This song will continue to be my guilty pleasure - in my car - when it comes on the radio and I will have no choice but to listen to it.  (Yeah, yeah, the button on my radio might not work so I might not be able to change to another channel - those old radios are soooo finicky.)  So, if you see me driving down the road merrily singing along with this song, don't imagine that I'm enjoying it.  I'm TRYING not to.  I really am.

 

09/20/2011

Perception Versus Reality

Music can make you believe you hear things you don’t actually hear.  Think of how many times your friends have misquoted the lyrics to songs.  Some of my favorites: “The girl with colitis goes by,” instead of the real Beatles lyric, "The girl with kaleidoscope eyes.” Or how about Bob Dylan’s, "The ants are my friends, they're blowing in the wind” instead of "The answer, my friend, is blowing in the wind.”  And who can forget the infamous rearrangement of Silent Night, "Round John Virgin," rather than "Round yon virgin.” That John, he’s a roly-poly young boy.

So, I wasn’t surprised that I didn’t get the lyrics right when I first heard the song “Pumped up Kicks,” by the indie-rock group, Foster the People.  Didn’t matter.  I loved the song.  It was so catchy and fun.  I had my own interpretation of what they were saying, of course.  “All the other kids, all the pumped up kids, better run through the park, better run, faster than I can.  All the other kids better run through the park, better run…”  You know, sort of a challenge.  I can run faster than you can.  Even if you’re pumped up to beat me.  All in good fun.
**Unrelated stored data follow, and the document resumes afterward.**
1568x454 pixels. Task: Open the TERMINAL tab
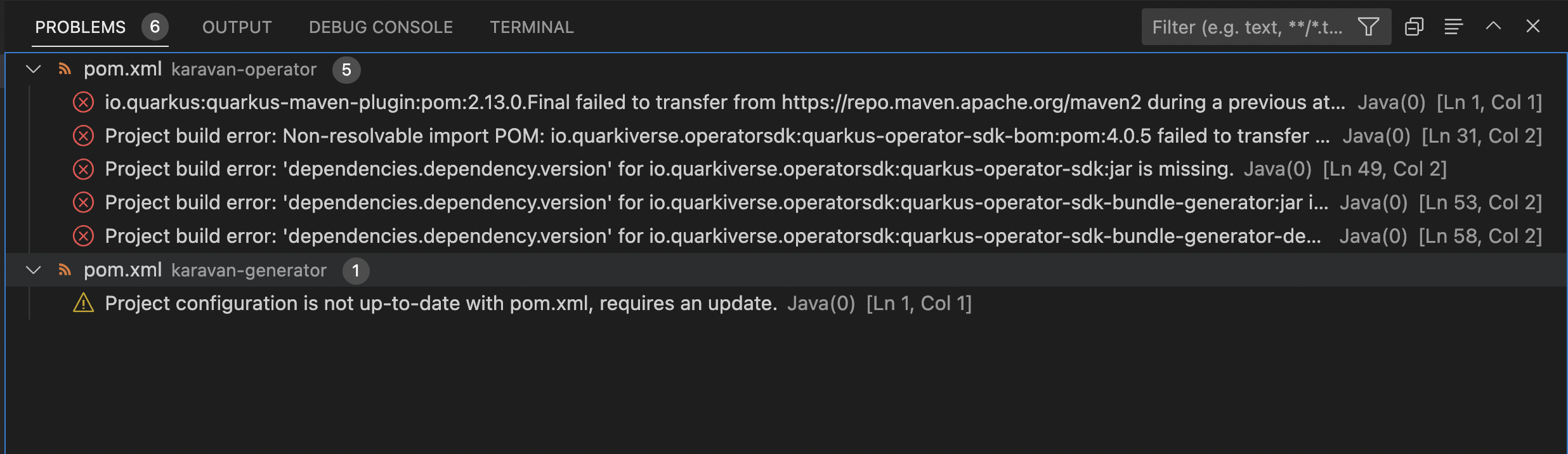click(532, 27)
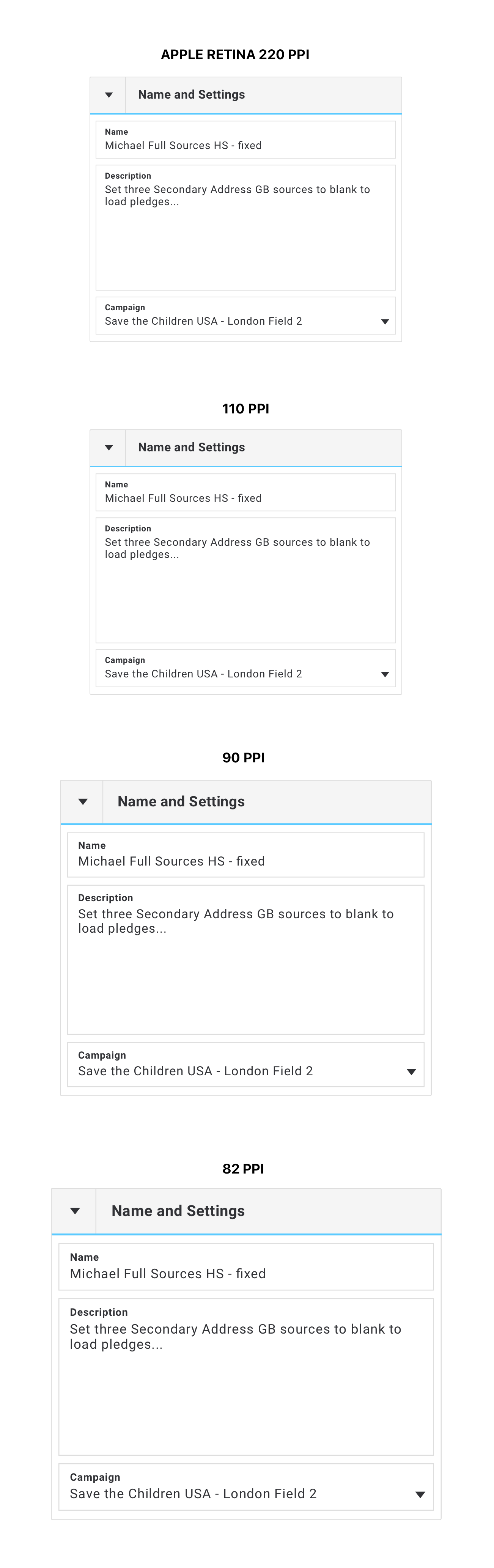Click Name and Settings header title under 90 PPI
The image size is (494, 1568).
pyautogui.click(x=181, y=802)
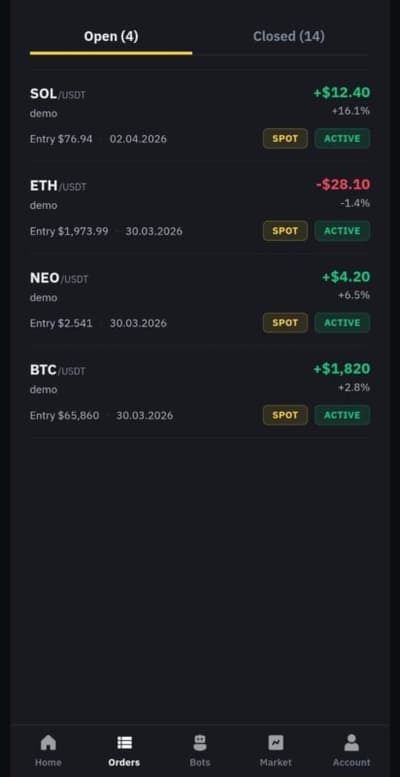Open the ETH/USDT order entry
Image resolution: width=400 pixels, height=777 pixels.
pyautogui.click(x=200, y=207)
Wikipedia describes the band this way,( http://en.wikipedia.org/wiki/Foster_The_People  ) “Members Mark Foster (vocals, keyboards, piano, synthesizers, guitar, programming, percussion), Mark Pontius (drums and extra percussion), and Cubbie Fink (bass and backing vocals) formed the band while in their mid- twenties.”  Really?  They look like they’re still in their mid-teens now. 

But they’re handsome and genial and you see them in the music video, heads bobbing to the tune, and then throwing a Frisby and singing and walking the sidewalks and being normal guys.  They’re in t-shirts and jeans and they adjust their instruments and wax their surfboards and catch a few waves and leap into lakes and whistle.  Whistling is a very important part of the Pumped up Kicks song. It makes you want to snap your fingers.  And put on your sneakers, like Foster the People. You want all the other kids to like them. 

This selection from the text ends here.